• Raw records
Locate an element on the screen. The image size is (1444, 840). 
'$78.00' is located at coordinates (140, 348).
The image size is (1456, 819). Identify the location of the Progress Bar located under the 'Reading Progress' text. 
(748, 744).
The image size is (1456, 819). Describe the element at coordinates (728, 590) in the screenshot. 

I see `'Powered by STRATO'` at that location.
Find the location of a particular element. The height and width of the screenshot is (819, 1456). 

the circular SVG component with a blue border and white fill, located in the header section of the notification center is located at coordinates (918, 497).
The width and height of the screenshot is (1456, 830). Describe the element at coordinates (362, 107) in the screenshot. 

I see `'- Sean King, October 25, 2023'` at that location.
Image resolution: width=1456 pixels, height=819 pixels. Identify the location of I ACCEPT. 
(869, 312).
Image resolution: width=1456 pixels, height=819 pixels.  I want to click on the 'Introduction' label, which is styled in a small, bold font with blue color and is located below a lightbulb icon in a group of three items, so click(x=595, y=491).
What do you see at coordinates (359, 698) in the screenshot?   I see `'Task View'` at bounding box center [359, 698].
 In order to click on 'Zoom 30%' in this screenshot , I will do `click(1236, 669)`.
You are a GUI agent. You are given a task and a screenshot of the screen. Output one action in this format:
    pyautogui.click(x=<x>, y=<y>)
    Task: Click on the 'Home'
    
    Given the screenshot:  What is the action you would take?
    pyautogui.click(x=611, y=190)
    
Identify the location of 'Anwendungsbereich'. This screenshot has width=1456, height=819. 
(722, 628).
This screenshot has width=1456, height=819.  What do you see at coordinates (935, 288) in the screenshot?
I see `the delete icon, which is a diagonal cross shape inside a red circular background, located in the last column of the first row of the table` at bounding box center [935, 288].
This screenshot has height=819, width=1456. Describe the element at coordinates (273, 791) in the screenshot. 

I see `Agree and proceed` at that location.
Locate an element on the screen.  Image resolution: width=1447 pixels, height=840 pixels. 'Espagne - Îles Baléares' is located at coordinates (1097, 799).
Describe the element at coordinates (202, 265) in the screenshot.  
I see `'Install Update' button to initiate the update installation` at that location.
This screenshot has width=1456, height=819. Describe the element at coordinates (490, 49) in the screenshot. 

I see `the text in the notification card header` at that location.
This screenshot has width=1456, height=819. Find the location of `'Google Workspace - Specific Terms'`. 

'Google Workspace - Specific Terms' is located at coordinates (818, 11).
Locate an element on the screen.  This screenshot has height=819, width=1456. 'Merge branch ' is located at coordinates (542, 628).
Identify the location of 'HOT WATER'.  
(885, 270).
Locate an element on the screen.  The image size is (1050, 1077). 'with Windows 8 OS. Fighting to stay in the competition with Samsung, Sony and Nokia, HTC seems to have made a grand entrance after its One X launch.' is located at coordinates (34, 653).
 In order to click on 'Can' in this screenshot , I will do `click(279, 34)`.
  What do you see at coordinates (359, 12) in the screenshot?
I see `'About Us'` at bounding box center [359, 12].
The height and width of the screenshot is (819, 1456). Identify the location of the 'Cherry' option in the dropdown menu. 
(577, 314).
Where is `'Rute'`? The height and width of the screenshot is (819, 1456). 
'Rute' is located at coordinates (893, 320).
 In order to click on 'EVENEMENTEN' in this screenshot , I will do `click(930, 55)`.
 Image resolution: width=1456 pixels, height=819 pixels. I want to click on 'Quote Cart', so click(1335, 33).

• Written exercise
Please rewrite all of the data above, replacing every "Describe the element at coordinates" with "Tell me what appears at coordinates" and leaving everything else unchanged.

• Result for this exercise
Locate an element on the screen. The image size is (1444, 840). 
'$78.00' is located at coordinates (140, 348).
The image size is (1456, 819). Identify the location of the Progress Bar located under the 'Reading Progress' text. 
(748, 744).
The image size is (1456, 819). Tell me what appears at coordinates (728, 590) in the screenshot. 

I see `'Powered by STRATO'` at that location.
Find the location of a particular element. The height and width of the screenshot is (819, 1456). 

the circular SVG component with a blue border and white fill, located in the header section of the notification center is located at coordinates (918, 497).
The width and height of the screenshot is (1456, 830). Tell me what appears at coordinates (362, 107) in the screenshot. 

I see `'- Sean King, October 25, 2023'` at that location.
Image resolution: width=1456 pixels, height=819 pixels. Identify the location of I ACCEPT. 
(869, 312).
Image resolution: width=1456 pixels, height=819 pixels.  I want to click on the 'Introduction' label, which is styled in a small, bold font with blue color and is located below a lightbulb icon in a group of three items, so click(x=595, y=491).
What do you see at coordinates (359, 698) in the screenshot?   I see `'Task View'` at bounding box center [359, 698].
 In order to click on 'Zoom 30%' in this screenshot , I will do `click(1236, 669)`.
You are a GUI agent. You are given a task and a screenshot of the screen. Output one action in this format:
    pyautogui.click(x=<x>, y=<y>)
    Task: Click on the 'Home'
    
    Given the screenshot:  What is the action you would take?
    pyautogui.click(x=611, y=190)
    
Identify the location of 'Anwendungsbereich'. This screenshot has width=1456, height=819. 
(722, 628).
This screenshot has width=1456, height=819.  What do you see at coordinates (935, 288) in the screenshot?
I see `the delete icon, which is a diagonal cross shape inside a red circular background, located in the last column of the first row of the table` at bounding box center [935, 288].
This screenshot has height=819, width=1456. Tell me what appears at coordinates (273, 791) in the screenshot. 

I see `Agree and proceed` at that location.
Locate an element on the screen.  Image resolution: width=1447 pixels, height=840 pixels. 'Espagne - Îles Baléares' is located at coordinates (1097, 799).
Tell me what appears at coordinates (202, 265) in the screenshot.  
I see `'Install Update' button to initiate the update installation` at that location.
This screenshot has width=1456, height=819. Tell me what appears at coordinates (490, 49) in the screenshot. 

I see `the text in the notification card header` at that location.
This screenshot has width=1456, height=819. Find the location of `'Google Workspace - Specific Terms'`. 

'Google Workspace - Specific Terms' is located at coordinates (818, 11).
Locate an element on the screen.  This screenshot has height=819, width=1456. 'Merge branch ' is located at coordinates (542, 628).
Identify the location of 'HOT WATER'.  
(885, 270).
Locate an element on the screen.  The image size is (1050, 1077). 'with Windows 8 OS. Fighting to stay in the competition with Samsung, Sony and Nokia, HTC seems to have made a grand entrance after its One X launch.' is located at coordinates (34, 653).
 In order to click on 'Can' in this screenshot , I will do `click(279, 34)`.
  What do you see at coordinates (359, 12) in the screenshot?
I see `'About Us'` at bounding box center [359, 12].
The height and width of the screenshot is (819, 1456). Identify the location of the 'Cherry' option in the dropdown menu. 
(577, 314).
Where is `'Rute'`? The height and width of the screenshot is (819, 1456). 
'Rute' is located at coordinates (893, 320).
 In order to click on 'EVENEMENTEN' in this screenshot , I will do `click(930, 55)`.
 Image resolution: width=1456 pixels, height=819 pixels. I want to click on 'Quote Cart', so click(1335, 33).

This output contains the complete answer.